Automating cross-region failures in Google Cloud SQL with HA and Cascading Replicas

This project covers the automation of conducting a cross region failover in Google Cloud SQL using HA Replicas and Cascading Replicas. If you are not suing these features, please see my original script using standard replicas.

Assumptions

Before running this playbook, please confirm you have the following architecture components in place:

  • You are using a High Availability Cloud SQL instance as your Primary Instance.
  • You have at least one Read Replica in a different GCP Region than your Primary Instance, and that Read Replica is configured for High Availability. Without having a read replica in a different GCP region provisioned prior to an incident, the failover process as automated in this playbook is not possible.
  • If you have additional Read Replicas serving read-only applications, those replicas are using Cascading Replication so they are not dependent on the Primary Instance for Replication.

Example Architecture

PNG

What does this script do?

The automated_DR_sql_failover script automates the process of failing a Cloud SQL instance over to a different GCP Region during a regional outage event.
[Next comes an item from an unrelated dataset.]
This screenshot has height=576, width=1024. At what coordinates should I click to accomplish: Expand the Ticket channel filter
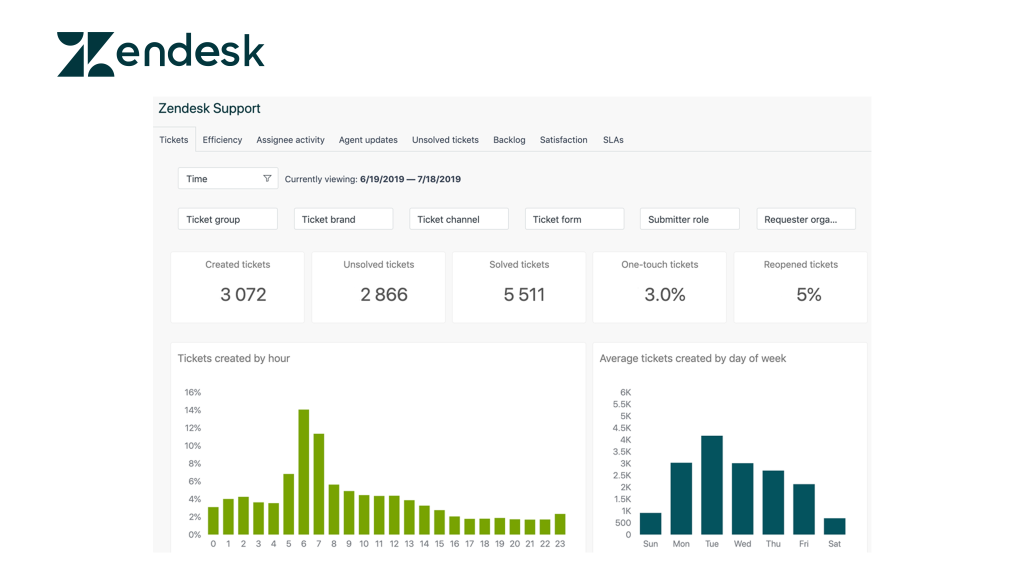point(459,219)
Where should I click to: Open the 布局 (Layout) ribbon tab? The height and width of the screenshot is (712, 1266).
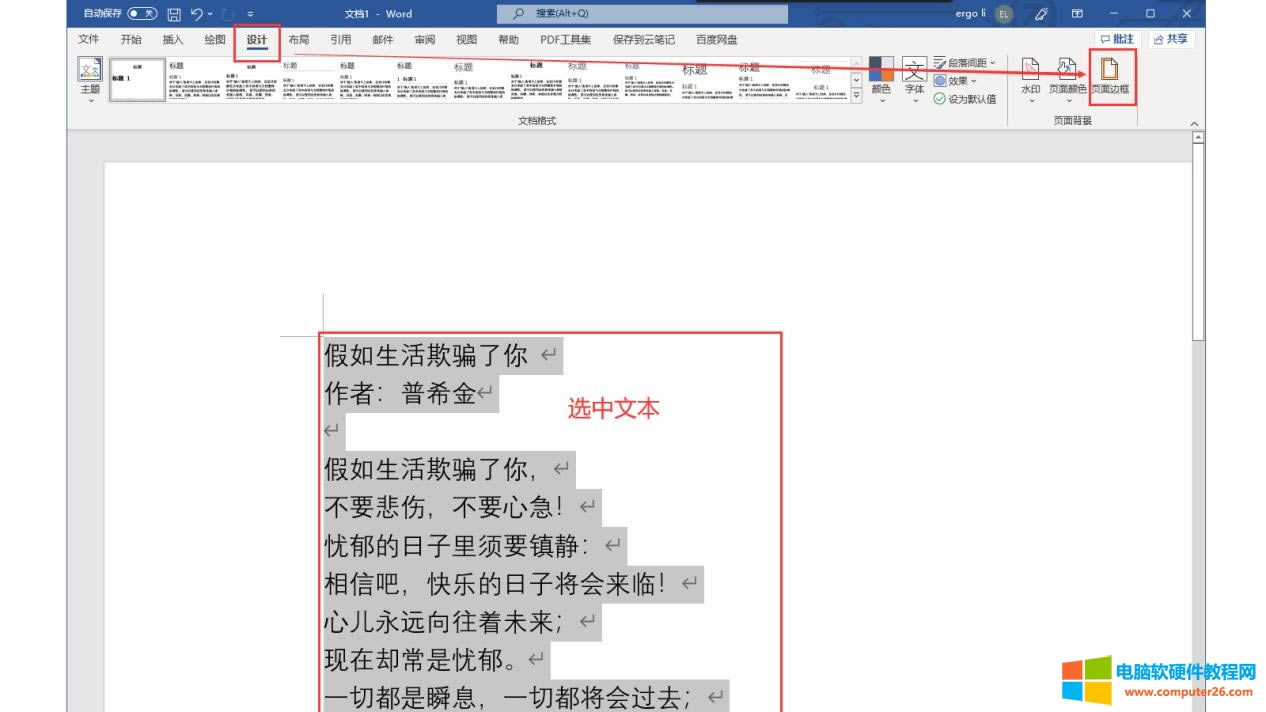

To accomplish this, the script automates the following based on user input:
  1. Selecting the right GCP Project that the instance resides in (user input)
  2. Capturing the Instance ID of the Primary Instance in the region that is down (user input)
  3. Capturing the Instance ID of the DR Read Replica that you want to failover to (user input)
  4. Facilitating the failover by promoting the DR Instance in the new region to the primary writable cloud sql instance
  5. Providing the connection details for the newly promoted Instance
  6. Replacing the original Primary Instance with an HA Read Replica in the same Region/Zone for future failback procedures

Note: it is not necessary to recreate other downstream replicas if they are using Cascading Replication becuase they are not reliant on the original Primary Instance for replication

Failing back to your Primary Region

You can use the automated_post-DR_sql_failback script to conduct a controlled failover back to the orginal Region and Zone you used prior to the regional outage. This script will complete a very similar process to the one specified above, but it will leverage the HA Read Replica created in step #6 as the failover target, and will entail fully replacing any and all replicas.

Migration vs Disaster Recovery

This script was designed with Disaster Recovery in mind but a planned "Regional Migration" is no different. It can be used for this scenario as well.

Using the script via Cloud Shell

To use this script via cloud shell or any other shell:
  • In the Google Cloud Console (console.google.com) or on your own device, open a terminal window
  • Clone the repository into your working directory
  • Run one of the scripts using "bash" - ex. bash automated_DR_sql_failover.sh
  • Look for prompts and instructions in the terminal. It will guide you through the failover process.